(Saved entries)
————————
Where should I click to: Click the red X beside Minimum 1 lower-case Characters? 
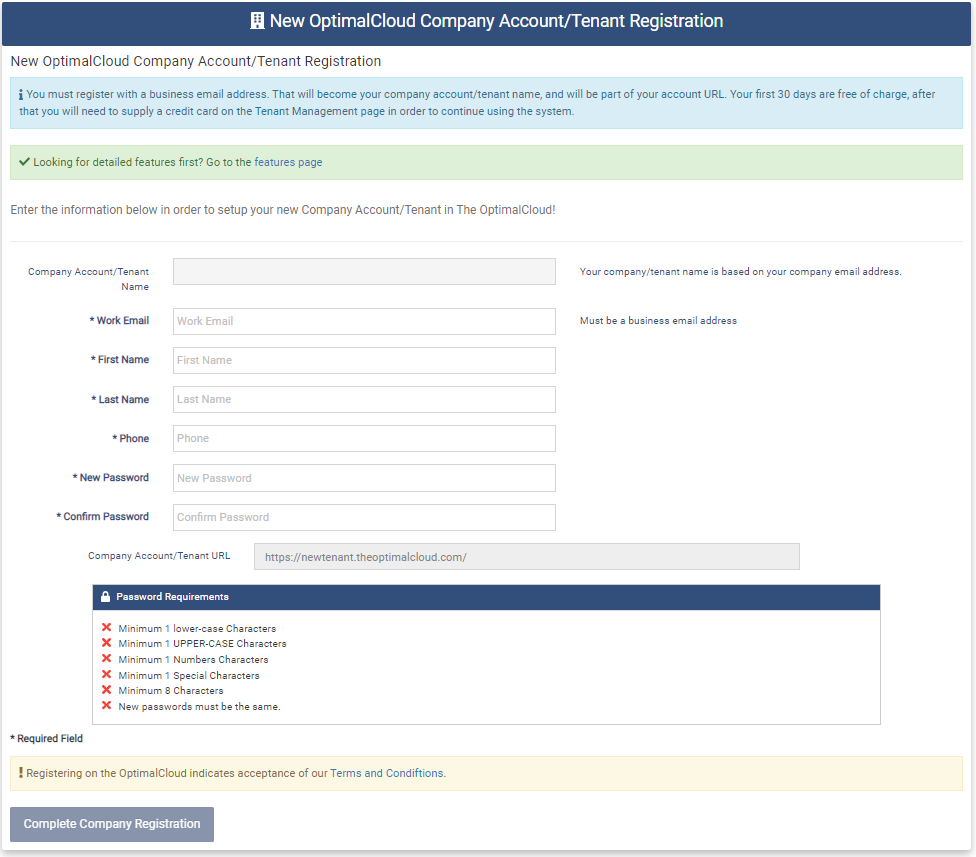pos(106,627)
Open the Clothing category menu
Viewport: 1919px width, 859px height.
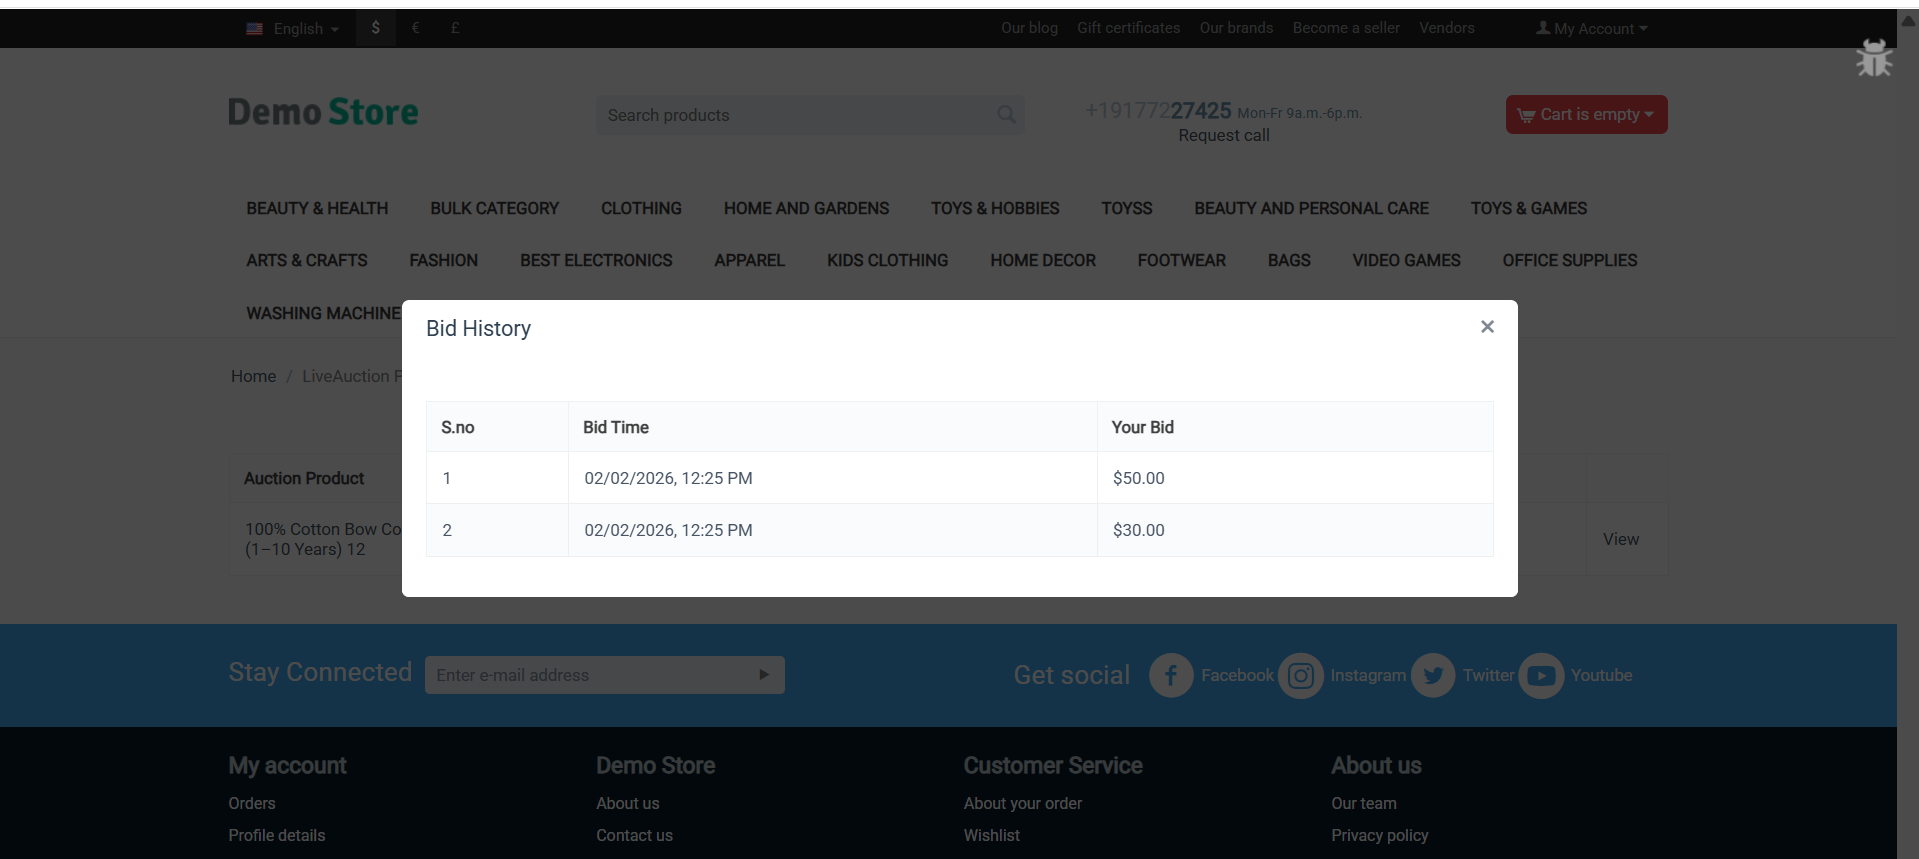641,208
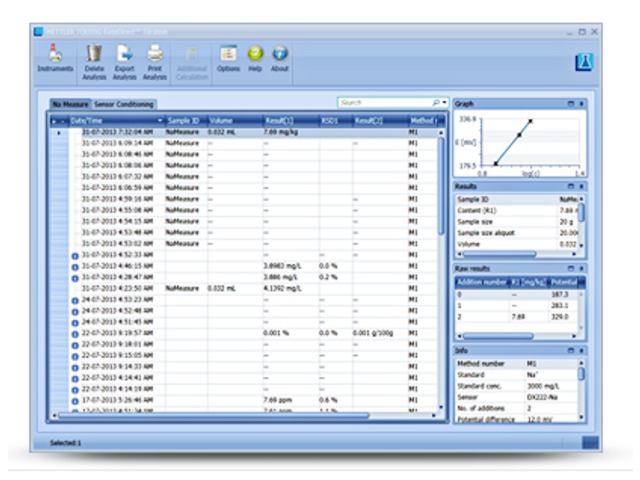Collapse the Raw results panel
640x480 pixels.
(x=572, y=269)
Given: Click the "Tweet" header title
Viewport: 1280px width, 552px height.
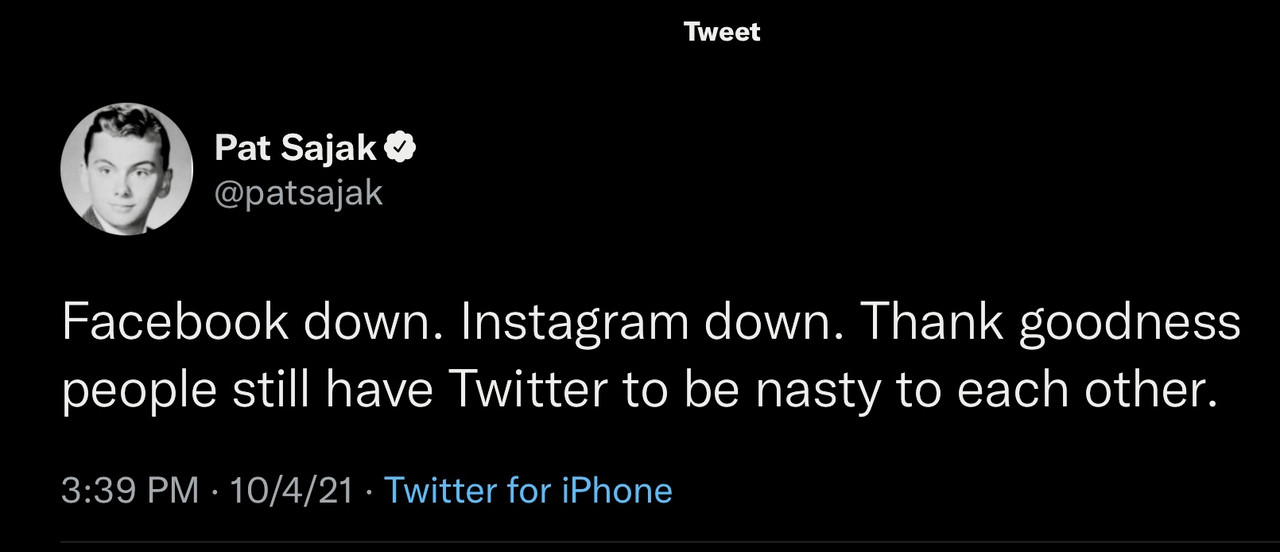Looking at the screenshot, I should [x=722, y=32].
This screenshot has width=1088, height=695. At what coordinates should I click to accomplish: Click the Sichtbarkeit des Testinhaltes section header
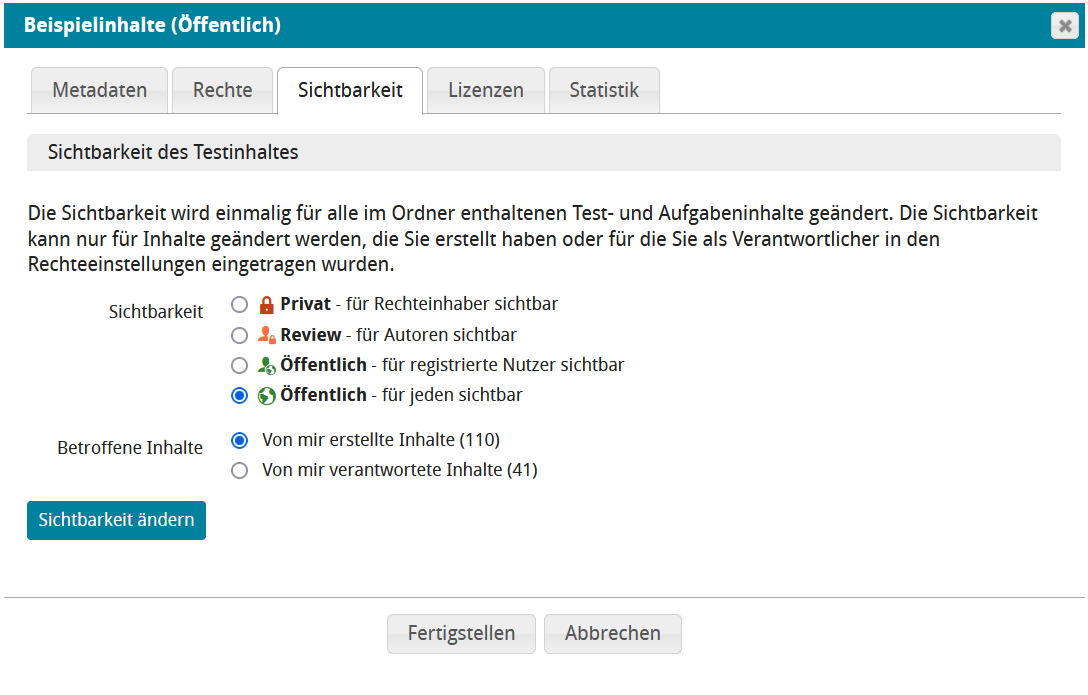click(543, 153)
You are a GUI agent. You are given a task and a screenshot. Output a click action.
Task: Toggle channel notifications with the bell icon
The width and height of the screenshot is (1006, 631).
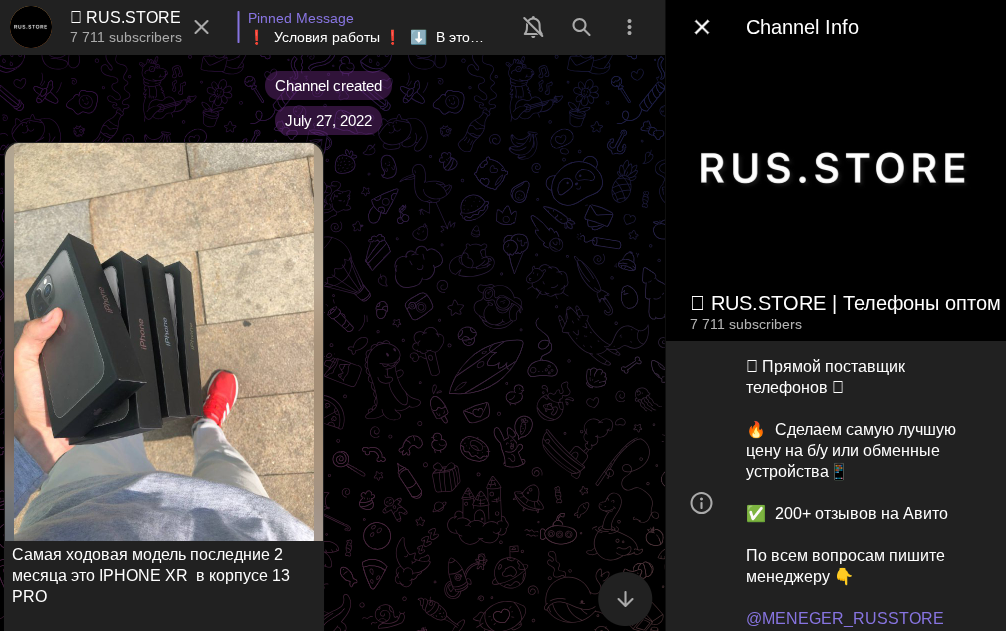click(533, 27)
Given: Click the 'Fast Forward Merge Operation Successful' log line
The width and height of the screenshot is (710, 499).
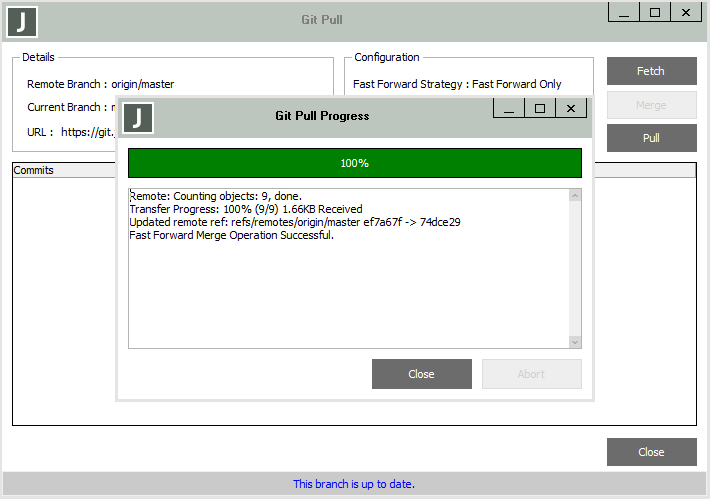Looking at the screenshot, I should coord(231,235).
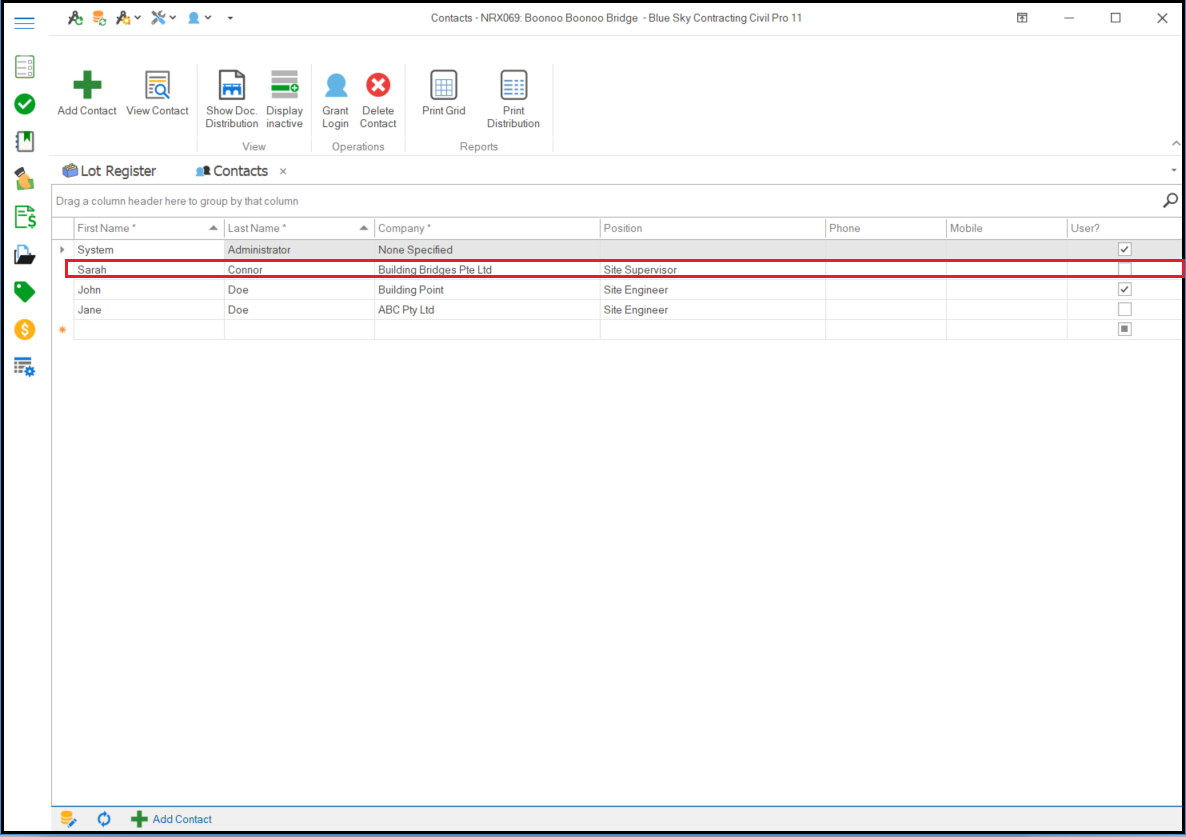Toggle User checkbox for Sarah Connor
Image resolution: width=1186 pixels, height=837 pixels.
(x=1124, y=269)
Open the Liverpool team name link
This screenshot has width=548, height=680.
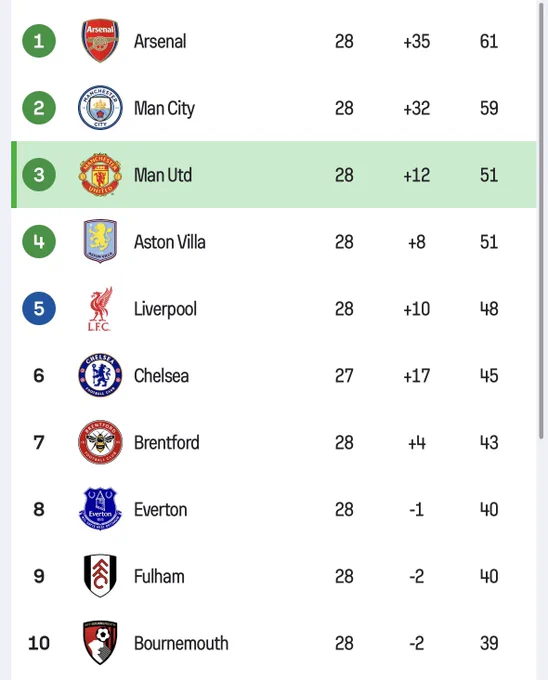click(x=165, y=309)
————————
Task requirements: Give the records above again in full and exactly, but exclude every picture.

Output below:
Where should I click to: Click the red X beside Minimum 1 lower-case Characters? 
pos(106,627)
Open the Clothing category menu
Viewport: 1919px width, 859px height.
641,208
Collapse the Raw results panel
640x480 pixels.
(x=572, y=269)
Given: Click the "Tweet" header title
Viewport: 1280px width, 552px height.
Looking at the screenshot, I should [x=722, y=32].
This screenshot has width=1088, height=695. At what coordinates should I click to accomplish: Click the Sichtbarkeit des Testinhaltes section header
click(543, 153)
You are a GUI agent. You are given a task and a screenshot. Output a click action.
Task: Toggle channel notifications with the bell icon
The width and height of the screenshot is (1006, 631).
click(533, 27)
Given: Click the 'Fast Forward Merge Operation Successful' log line
The width and height of the screenshot is (710, 499).
Looking at the screenshot, I should coord(231,235).
Toggle User checkbox for Sarah Connor
Image resolution: width=1186 pixels, height=837 pixels.
(x=1124, y=269)
Open the Liverpool team name link
This screenshot has width=548, height=680.
click(x=165, y=309)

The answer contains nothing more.